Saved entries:
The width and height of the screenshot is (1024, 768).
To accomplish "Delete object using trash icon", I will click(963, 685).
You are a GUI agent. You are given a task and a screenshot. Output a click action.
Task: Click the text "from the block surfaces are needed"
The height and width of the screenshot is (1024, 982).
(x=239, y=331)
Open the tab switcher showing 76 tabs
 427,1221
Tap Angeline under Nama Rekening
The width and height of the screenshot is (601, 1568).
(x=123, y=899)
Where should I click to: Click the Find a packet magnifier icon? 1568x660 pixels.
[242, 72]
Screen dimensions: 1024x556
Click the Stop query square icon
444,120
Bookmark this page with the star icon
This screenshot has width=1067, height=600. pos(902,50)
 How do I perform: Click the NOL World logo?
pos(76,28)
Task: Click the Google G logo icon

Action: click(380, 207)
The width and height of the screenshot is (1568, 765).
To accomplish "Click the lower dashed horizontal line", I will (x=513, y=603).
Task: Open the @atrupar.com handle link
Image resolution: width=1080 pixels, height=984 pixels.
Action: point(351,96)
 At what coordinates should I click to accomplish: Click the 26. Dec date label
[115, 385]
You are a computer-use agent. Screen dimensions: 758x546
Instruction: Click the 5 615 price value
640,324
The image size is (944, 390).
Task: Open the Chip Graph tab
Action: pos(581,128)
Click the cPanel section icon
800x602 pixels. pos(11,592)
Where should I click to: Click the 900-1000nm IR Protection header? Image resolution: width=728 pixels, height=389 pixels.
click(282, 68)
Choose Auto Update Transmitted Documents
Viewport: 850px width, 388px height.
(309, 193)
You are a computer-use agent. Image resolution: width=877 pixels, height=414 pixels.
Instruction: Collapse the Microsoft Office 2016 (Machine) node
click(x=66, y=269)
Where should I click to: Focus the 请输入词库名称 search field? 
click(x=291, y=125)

▶ **PROBLEM TO WORK ON**
Nothing in the entries above may be left out; retype them all exactly.

▶ **EXERCISE ANSWER**
The width and height of the screenshot is (1024, 768).
To accomplish "Delete object using trash icon", I will click(963, 685).
You are a GUI agent. You are given a task and a screenshot. Output a click action.
Task: Click the text "from the block surfaces are needed"
The height and width of the screenshot is (1024, 982).
(x=239, y=331)
Open the tab switcher showing 76 tabs
 427,1221
Tap Angeline under Nama Rekening
The width and height of the screenshot is (601, 1568).
(x=123, y=899)
Where should I click to: Click the Find a packet magnifier icon? 1568x660 pixels.
[242, 72]
Screen dimensions: 1024x556
Click the Stop query square icon
444,120
Bookmark this page with the star icon
This screenshot has width=1067, height=600. pos(902,50)
 How do I perform: Click the NOL World logo?
pos(76,28)
Task: Click the Google G logo icon

Action: click(380, 207)
The width and height of the screenshot is (1568, 765).
To accomplish "Click the lower dashed horizontal line", I will (x=513, y=603).
Task: Open the @atrupar.com handle link
Image resolution: width=1080 pixels, height=984 pixels.
Action: point(351,96)
 At what coordinates should I click to accomplish: Click the 26. Dec date label
[115, 385]
You are a computer-use agent. Screen dimensions: 758x546
Instruction: Click the 5 615 price value
640,324
The image size is (944, 390).
Task: Open the Chip Graph tab
Action: pos(581,128)
Click the cPanel section icon
800x602 pixels. pos(11,592)
Where should I click to: Click the 900-1000nm IR Protection header? Image resolution: width=728 pixels, height=389 pixels.
click(282, 68)
Choose Auto Update Transmitted Documents
Viewport: 850px width, 388px height.
(309, 193)
You are a computer-use agent. Image resolution: width=877 pixels, height=414 pixels.
Instruction: Collapse the Microsoft Office 2016 (Machine) node
click(x=66, y=269)
Where should I click to: Focus the 请输入词库名称 search field? 
click(x=291, y=125)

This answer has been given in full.